Summary Description of a Listed Buildings


Reference Number
20283
Building Number
 
Grade
II  
Status
Designated  
Date of Designation
21/08/1998  
Date of Amendment
21/08/1998  
Name of Property
Tal-y-llyn Railway Tunnel  
Address
 

Location


Unitary Authority
Powys  
Community
Llangors  
Town
 
Locality
Tal-y-llyn  
Easting
310665  
Northing
227445  
Street Side
 
Location
In the hamlet of Tal-y-llyn in a garden of a house converted from the former station.  

Description


Broad Class
Transport  
Period
 

History
A very early tunnel of 1812-16, part of the Hay Railway (tramway) whose main function was the distribution of coal and iron from the Brecknock and Abergavenny Canal at Brecon northward to Herefordshire, the River Wye and a wharf at Eardisley. Contract for the construction of the first 4.75 miles (7.7km) of the track from Brecon to Llangors Lane including tunnel through Brynderwen Bank let to Robert Tipping a miner from Newnham Glos. Opened to traffic by John Hodgkinson, engineer to Hay Railway, 1816. Enlarged and adapted 1862 for use by the Brecon and Merthyr Railway, and first steam locomotive reached Brecon on 1 January 1863, the railway being officially opened in May of that year. It resembles the portals for the mountain tunnel S of Talybont. Near the former station platforms, 674 yds (616m) long, now reputedly partly infilled, with corresponding portal no longer visible.  

Exterior
Railway tunnel portal of now disused railway, now blocked with breeze blocks and metal doors.
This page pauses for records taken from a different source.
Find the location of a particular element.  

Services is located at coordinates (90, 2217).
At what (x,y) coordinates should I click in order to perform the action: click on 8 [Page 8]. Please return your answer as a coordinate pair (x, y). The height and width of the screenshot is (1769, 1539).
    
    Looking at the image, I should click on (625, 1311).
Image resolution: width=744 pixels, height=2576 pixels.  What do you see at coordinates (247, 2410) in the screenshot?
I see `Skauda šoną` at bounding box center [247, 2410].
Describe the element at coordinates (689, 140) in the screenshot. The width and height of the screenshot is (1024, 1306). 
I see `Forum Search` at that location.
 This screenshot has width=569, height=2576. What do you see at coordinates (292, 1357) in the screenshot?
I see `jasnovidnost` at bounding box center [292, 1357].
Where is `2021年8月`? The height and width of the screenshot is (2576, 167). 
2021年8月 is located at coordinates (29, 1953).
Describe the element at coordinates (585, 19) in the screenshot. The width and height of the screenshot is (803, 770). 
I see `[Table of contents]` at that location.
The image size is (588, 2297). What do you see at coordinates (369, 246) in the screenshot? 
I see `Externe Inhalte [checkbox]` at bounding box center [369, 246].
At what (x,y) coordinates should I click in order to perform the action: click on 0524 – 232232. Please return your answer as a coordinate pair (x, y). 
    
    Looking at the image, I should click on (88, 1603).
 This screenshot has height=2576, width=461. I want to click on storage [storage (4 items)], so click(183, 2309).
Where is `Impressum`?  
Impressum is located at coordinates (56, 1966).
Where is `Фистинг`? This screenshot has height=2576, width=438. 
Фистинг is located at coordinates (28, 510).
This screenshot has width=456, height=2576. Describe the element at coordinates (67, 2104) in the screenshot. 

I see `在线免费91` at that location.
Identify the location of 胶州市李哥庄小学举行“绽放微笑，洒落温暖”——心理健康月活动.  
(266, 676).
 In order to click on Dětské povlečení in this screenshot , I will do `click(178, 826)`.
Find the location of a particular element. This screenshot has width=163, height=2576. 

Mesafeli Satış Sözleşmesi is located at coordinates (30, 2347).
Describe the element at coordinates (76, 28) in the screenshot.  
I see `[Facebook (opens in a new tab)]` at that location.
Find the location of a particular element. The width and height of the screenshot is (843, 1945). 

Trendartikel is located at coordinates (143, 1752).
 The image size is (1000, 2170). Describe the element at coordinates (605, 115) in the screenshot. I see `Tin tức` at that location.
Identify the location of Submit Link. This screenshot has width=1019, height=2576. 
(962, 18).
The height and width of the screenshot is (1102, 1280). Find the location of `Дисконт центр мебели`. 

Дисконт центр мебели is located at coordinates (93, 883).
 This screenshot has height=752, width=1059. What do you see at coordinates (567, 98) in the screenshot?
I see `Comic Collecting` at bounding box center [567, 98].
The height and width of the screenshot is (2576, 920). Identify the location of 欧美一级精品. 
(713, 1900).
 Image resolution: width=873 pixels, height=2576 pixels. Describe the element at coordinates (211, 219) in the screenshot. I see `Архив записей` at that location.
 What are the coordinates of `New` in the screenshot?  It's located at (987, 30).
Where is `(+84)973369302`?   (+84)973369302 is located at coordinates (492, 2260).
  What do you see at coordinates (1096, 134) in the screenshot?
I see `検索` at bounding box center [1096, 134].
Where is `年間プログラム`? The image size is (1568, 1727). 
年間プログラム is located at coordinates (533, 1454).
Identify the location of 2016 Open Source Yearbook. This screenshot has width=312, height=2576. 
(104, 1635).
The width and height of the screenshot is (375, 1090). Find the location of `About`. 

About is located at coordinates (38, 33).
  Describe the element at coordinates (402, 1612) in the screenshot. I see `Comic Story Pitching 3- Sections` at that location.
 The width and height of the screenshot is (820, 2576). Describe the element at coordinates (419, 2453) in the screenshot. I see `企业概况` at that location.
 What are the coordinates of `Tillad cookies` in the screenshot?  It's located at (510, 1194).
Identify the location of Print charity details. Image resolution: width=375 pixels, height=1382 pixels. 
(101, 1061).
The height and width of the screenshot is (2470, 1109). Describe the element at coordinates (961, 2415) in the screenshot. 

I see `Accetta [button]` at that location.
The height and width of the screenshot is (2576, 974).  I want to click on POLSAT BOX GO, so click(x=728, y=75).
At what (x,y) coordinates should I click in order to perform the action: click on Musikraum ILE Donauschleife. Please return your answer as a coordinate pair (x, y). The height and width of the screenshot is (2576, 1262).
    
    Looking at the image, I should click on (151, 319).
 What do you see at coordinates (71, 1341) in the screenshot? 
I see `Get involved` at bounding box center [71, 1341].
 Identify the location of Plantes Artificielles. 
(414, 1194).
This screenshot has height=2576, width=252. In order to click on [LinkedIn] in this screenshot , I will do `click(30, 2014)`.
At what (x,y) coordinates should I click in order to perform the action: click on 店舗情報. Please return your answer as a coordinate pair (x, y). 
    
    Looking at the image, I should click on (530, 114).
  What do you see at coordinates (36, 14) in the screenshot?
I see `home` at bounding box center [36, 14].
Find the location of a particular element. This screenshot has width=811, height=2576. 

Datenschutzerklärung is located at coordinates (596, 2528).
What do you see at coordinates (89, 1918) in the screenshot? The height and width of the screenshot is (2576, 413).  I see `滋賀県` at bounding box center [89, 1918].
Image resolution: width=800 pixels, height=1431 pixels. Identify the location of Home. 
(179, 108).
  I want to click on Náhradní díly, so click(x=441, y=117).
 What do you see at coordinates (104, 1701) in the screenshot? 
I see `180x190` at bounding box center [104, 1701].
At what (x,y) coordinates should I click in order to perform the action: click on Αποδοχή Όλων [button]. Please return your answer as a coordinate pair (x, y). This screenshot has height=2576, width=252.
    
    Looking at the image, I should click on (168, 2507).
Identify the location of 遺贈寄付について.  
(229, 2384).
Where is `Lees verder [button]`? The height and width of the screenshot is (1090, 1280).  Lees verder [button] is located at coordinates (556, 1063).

Built of coursed rockfaced large stone blocks. Round arched tunnel entrance edged by a continuous course of quoins and voussoirs, each block in turn edged by a narrow flat band. Full height buttresses on either side; above arch is a plat band of tooled stone with parapet topped by rectangular coping slabs. Abutments to sides are of snecked stone and the band is rockfaced stone; no parapet. Rubble terraced retaining walls at right angles on each side. Former railway was contained in a narrow channel of coursed stone, ramped down as it approached tunnel, now filled with water.  

Interior
 

Reason for designation
Included for its special importance as an early railway tunnel from first quarter of C19.